I was never on her team, so I do not know what kind of discussions may have taken place around her treatment options, but I saw plenty of other patients on other wards who languished in the hospital during our whole six-week rotation with no clear treatment plan.  I also read stories in the newspaper about the likely closing of Mulago’s main cancer center and thought about the patient with superior vena cava syndrome, but only in a disconnected way, since, at this rate, she seemed unlikely to even enter cancer care.   

Failure to get treatment

Slowly, following this woman from a distance, I came to understand how theoretical the residents’ discussion about high-level diagnosis and treatment on that first day had been.  There were other patients at Mulago who I followed more closely, who I was more invested in emotionally, whose failures to get treatment that would have been given without a second’s hesitation in the U.S. felt like a personal indictment.  But following this woman’s hospital course as a more distant observer let me push aside the emotional component and really think about how hard it must be to train in this system and to maintain the intellectual curiosity and commitment to learning that many of the Ugandan residents demonstrated that first day and in all of the days that followed.

Allsion Arwady making house calls in the outskirts of Kampala , photo by John Curtis
Allison making house calls in the outskirts of Kampala.

Today is my last day at Mulago.  Today, as I say my goodbyes and thanks around the hospital, I will visit the 31-year-old woman with the pretty, round face and the superior vena cava syndrome.  I will greet her hovering husband, smile at her toothless mother, and admire her colorful dress.  I obviously cannot even begin to explain superior vena cava syndrome in Luganda, even if it were my role to do so.

Even if I stole a few minutes of an overworked nurse’s time to translate, I have nothing to say.  I cannot say, “you have superior vena cava syndrome, probably from some kind of tumor, and I know your doctors are doing everything they know how to do to try to help you,” because it would be a lie.  Her doctors know so much but can do so little.  I cannot say, “You will die, most likely without receiving any treatment, simply because I am talking to you in Kampala and not New Haven,” because it would be the truth but would serve no purpose.

I will leave Mulago with mixed emotions

I will leave Mulago knowing that I have offered her no treatment and given her nothing besides a now well-thumbed picture of her family printed on computer paper.  I have taken from her a better understanding of her disease process, an unforgettable lesson in how to assess the flow through collateral veins, and, most of all, a clearer appreciation for the doctors training in a setting that can defeat intellectual curiosity and extinguish hope.
I will leave Mulago with mixed emotions, saddened and frustrated by the lack of resources here, but also energized to use this experience as a springboard to learn medicine as well as I possibly can.
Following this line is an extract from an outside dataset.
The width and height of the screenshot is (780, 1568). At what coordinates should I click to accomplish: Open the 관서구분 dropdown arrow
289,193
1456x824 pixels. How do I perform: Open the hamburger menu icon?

I carry, I think, a new appreciation for what a privilege it is to be able to make most patient care and treatment decisions in the United States based on available knowledge and not available resources.  The doctors training at Mulago and the patients dying at Mulago, like this young woman with superior vena cava syndrome, obviously deserve this same privilege.  But I cannot say any of this to her.
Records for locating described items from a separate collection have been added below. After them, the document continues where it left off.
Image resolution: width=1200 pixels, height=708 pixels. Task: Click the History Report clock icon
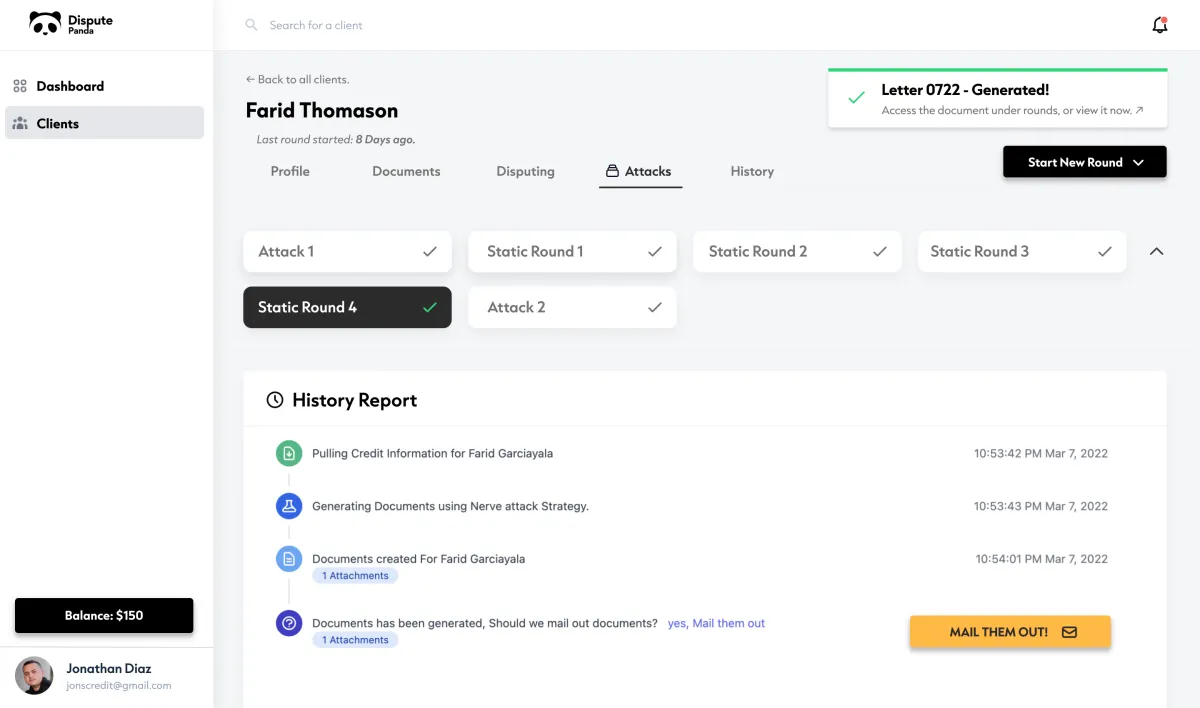(274, 400)
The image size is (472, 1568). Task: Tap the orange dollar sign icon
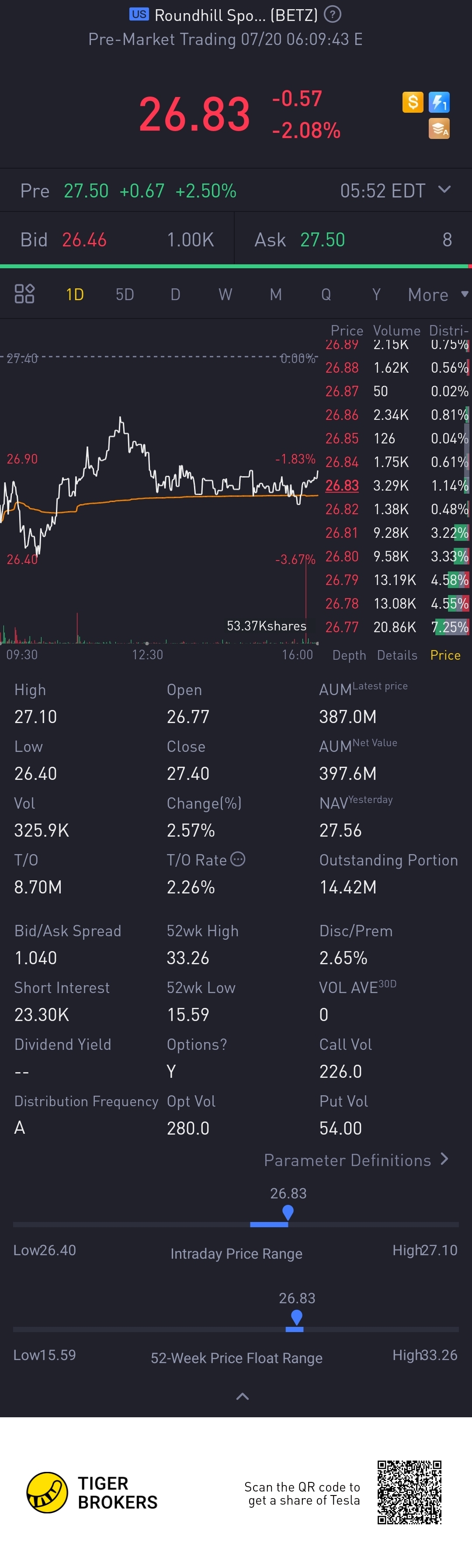tap(412, 102)
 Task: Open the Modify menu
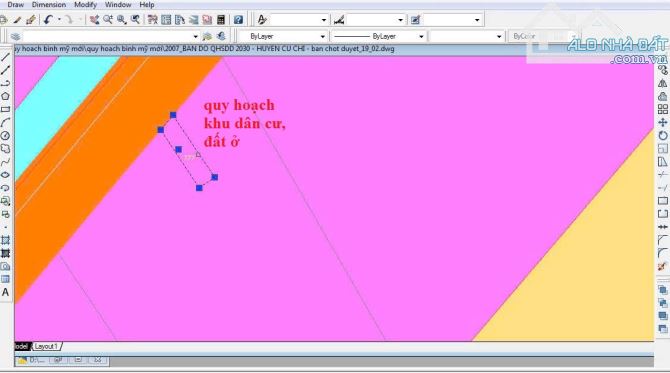85,5
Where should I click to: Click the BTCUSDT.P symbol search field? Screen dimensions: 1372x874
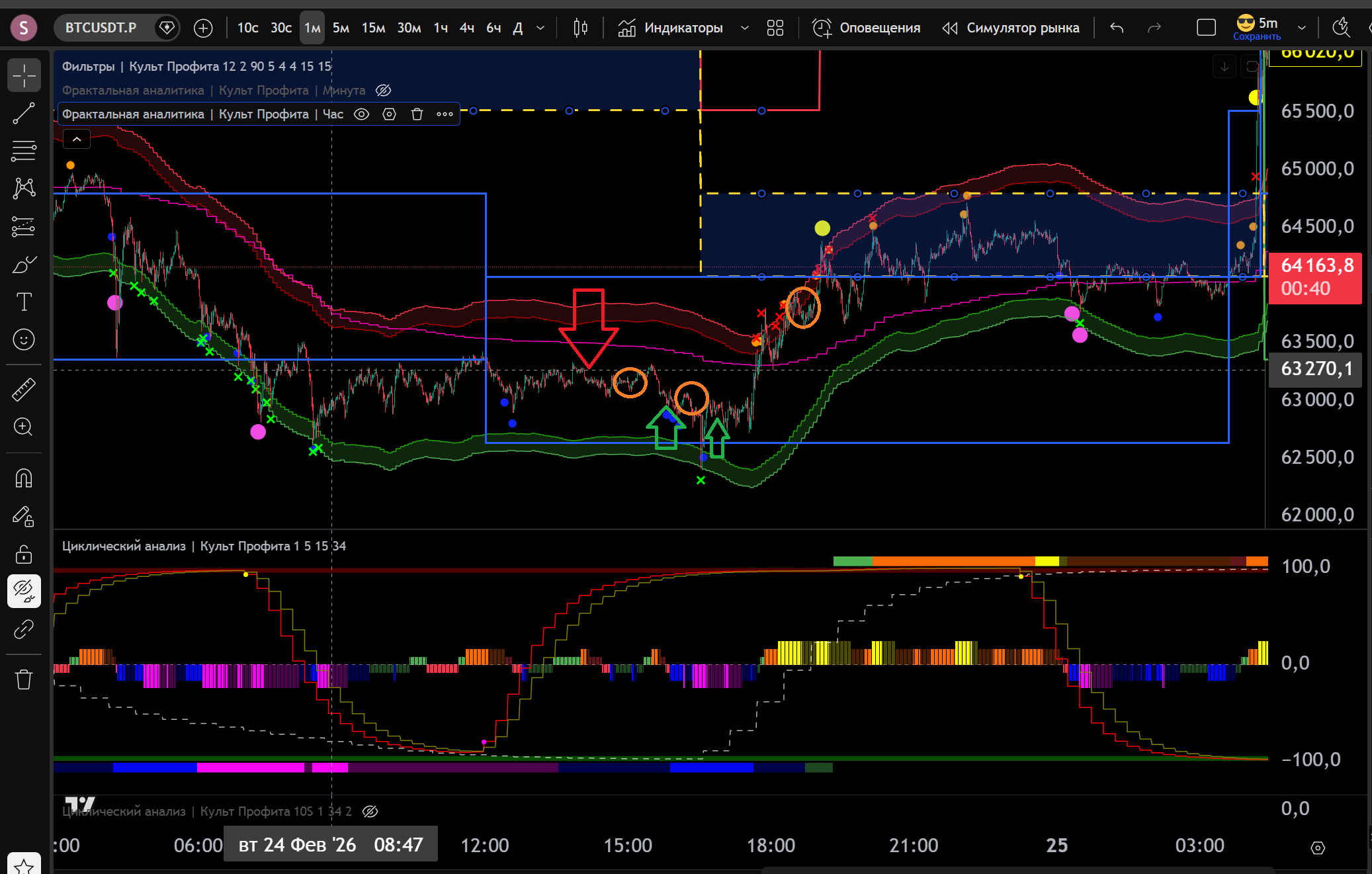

And so, because there is nothing else to say, because it serves no purpose to sink into sadness, because anger without power and resources achieves little, I will push away the emotions this afternoon.  She and her family will greet me warmly, as they always do, and we will exchange the now-familiar Luganda greetings and basic questions about how she is feeling today.

I will explain that I am returning to the United States, and we will never mention the disease that will probably kill her quickly without treatment. “Bera belungi,” I will say, “be well.” As she always does, she will clasp my hand, smile, and say “Webale, musawo,” thank you, doctor.  I will smile back and simply say once more, in Luganda, “you have a beautiful baby.”